## Task directions
Word for word, transcribe the lines below and drop the pictures.

## Input
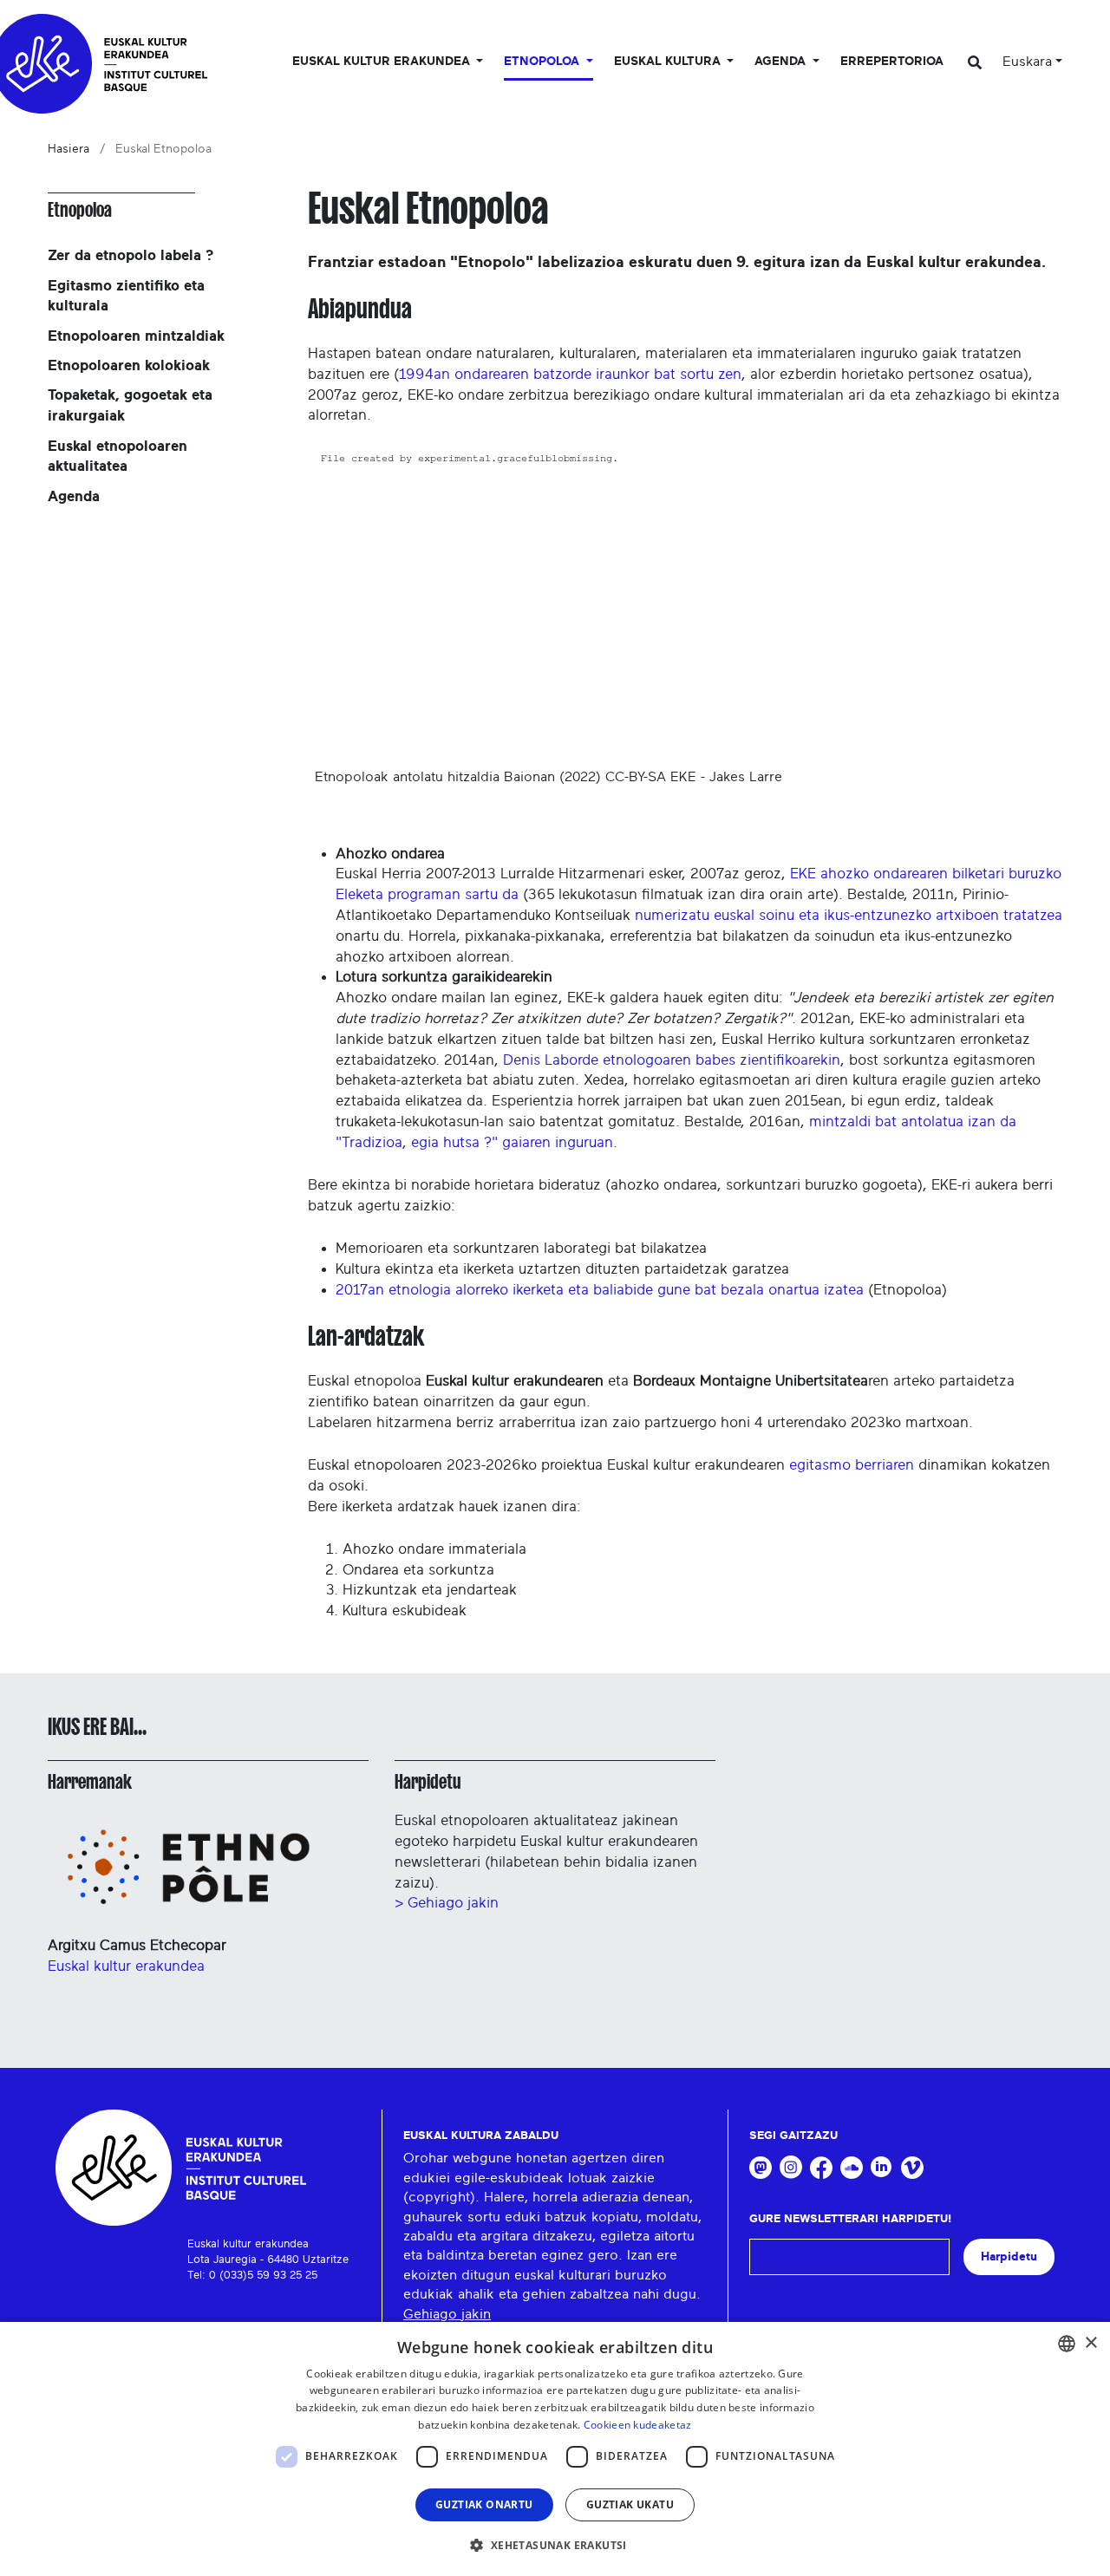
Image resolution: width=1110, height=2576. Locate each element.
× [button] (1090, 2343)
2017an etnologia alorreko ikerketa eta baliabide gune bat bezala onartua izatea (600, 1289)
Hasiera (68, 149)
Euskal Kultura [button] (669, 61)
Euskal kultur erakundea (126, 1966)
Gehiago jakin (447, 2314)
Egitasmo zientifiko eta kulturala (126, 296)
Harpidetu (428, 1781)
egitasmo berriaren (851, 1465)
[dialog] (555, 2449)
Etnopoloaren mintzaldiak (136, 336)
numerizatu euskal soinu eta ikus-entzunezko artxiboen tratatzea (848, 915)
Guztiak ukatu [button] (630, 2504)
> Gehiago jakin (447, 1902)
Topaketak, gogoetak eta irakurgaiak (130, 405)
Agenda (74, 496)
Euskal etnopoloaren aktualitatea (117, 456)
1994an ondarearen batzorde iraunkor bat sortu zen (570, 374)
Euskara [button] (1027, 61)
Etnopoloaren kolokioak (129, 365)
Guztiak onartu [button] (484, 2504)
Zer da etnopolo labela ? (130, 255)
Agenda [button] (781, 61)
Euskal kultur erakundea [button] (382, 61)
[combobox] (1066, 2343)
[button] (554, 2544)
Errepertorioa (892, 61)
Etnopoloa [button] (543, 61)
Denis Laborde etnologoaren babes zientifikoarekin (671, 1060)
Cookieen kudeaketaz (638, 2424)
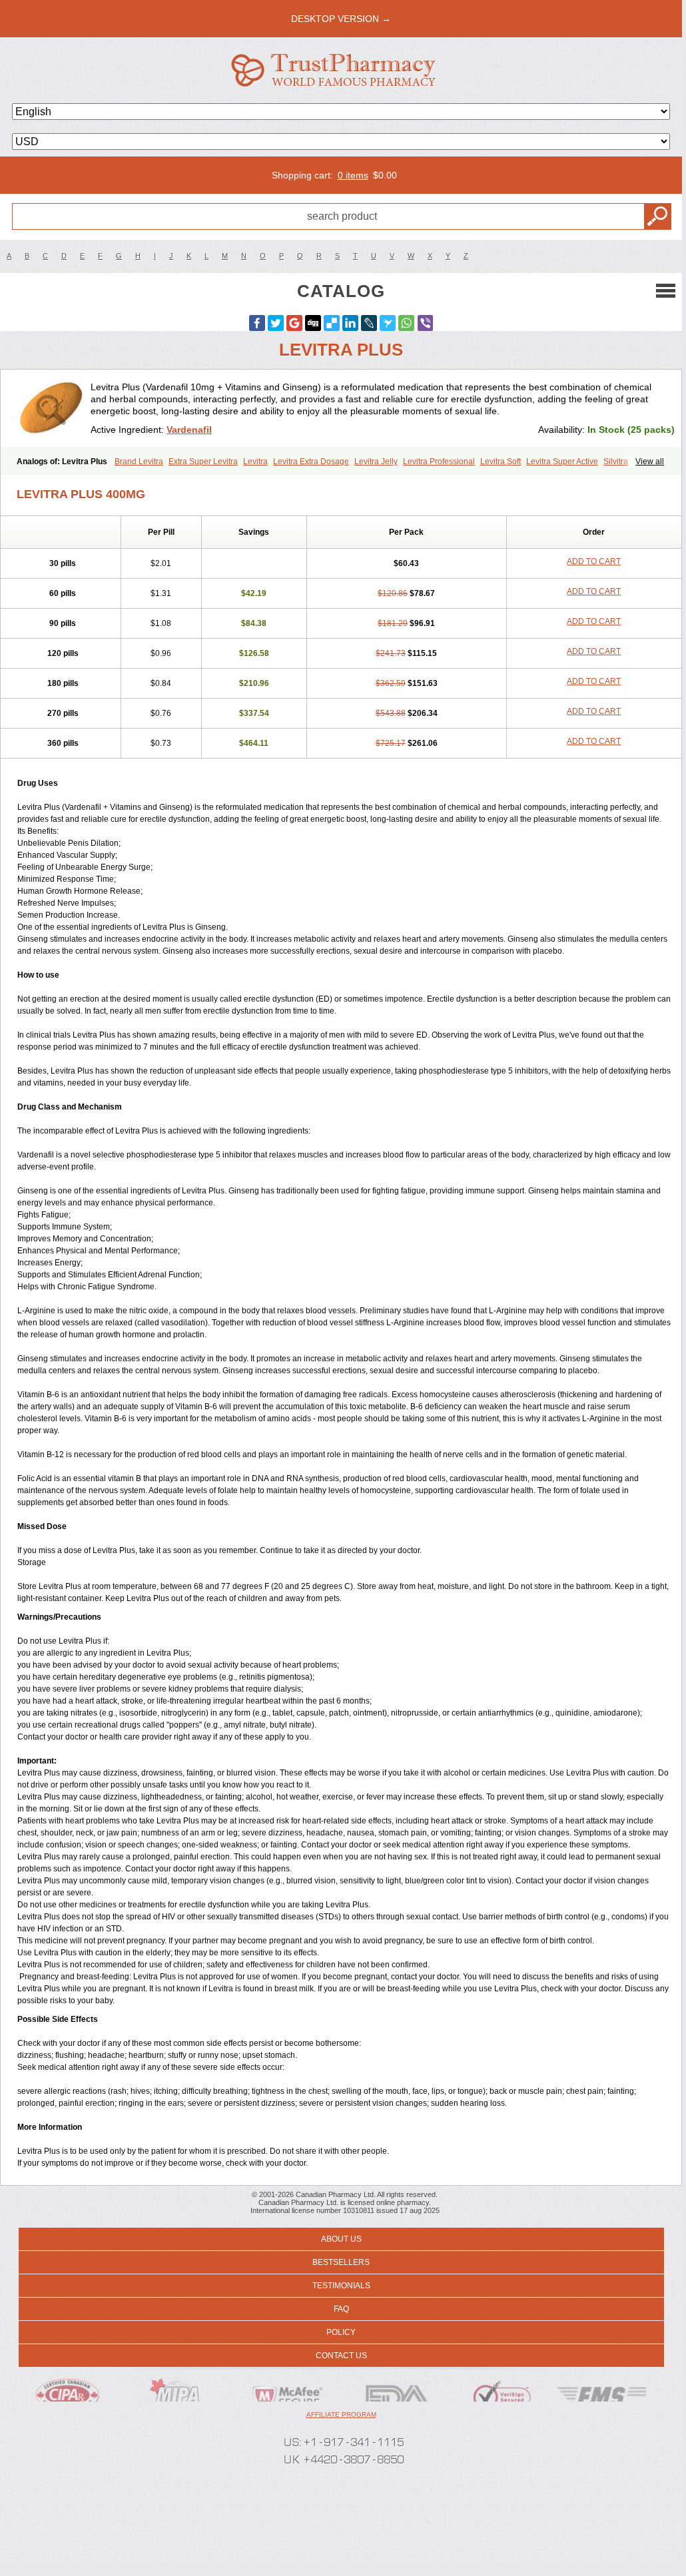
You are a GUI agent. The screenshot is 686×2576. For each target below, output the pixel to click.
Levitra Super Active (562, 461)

## Solution for this task
Image resolution: width=1110, height=2576. Locate each element.
× [button] (1090, 2343)
2017an etnologia alorreko ikerketa eta baliabide gune bat bezala onartua izatea (600, 1289)
Hasiera (68, 149)
Euskal Kultura [button] (669, 61)
Euskal kultur erakundea (126, 1966)
Gehiago jakin (447, 2314)
Egitasmo zientifiko eta kulturala (126, 296)
Harpidetu (428, 1781)
egitasmo berriaren (851, 1465)
[dialog] (555, 2449)
Etnopoloaren mintzaldiak (136, 336)
numerizatu euskal soinu eta ikus-entzunezko artxiboen tratatzea (848, 915)
Guztiak ukatu [button] (630, 2504)
> Gehiago jakin (447, 1902)
Topaketak, gogoetak eta irakurgaiak (130, 405)
Agenda (74, 496)
Euskal etnopoloaren aktualitatea (117, 456)
1994an ondarearen batzorde iraunkor bat sortu zen (570, 374)
Euskara [button] (1027, 61)
Etnopoloaren kolokioak (129, 365)
Guztiak onartu [button] (484, 2504)
Zer da etnopolo labela ? (130, 255)
Agenda [button] (781, 61)
Euskal kultur erakundea [button] (382, 61)
[combobox] (1066, 2343)
[button] (554, 2544)
Errepertorioa (892, 61)
Etnopoloa [button] (543, 61)
Denis Laborde etnologoaren babes zientifikoarekin (671, 1060)
Cookieen kudeaketaz (638, 2424)
You are a GUI agent. The screenshot is 686×2576. For each target below, output the pixel to click.
Levitra Super Active (562, 461)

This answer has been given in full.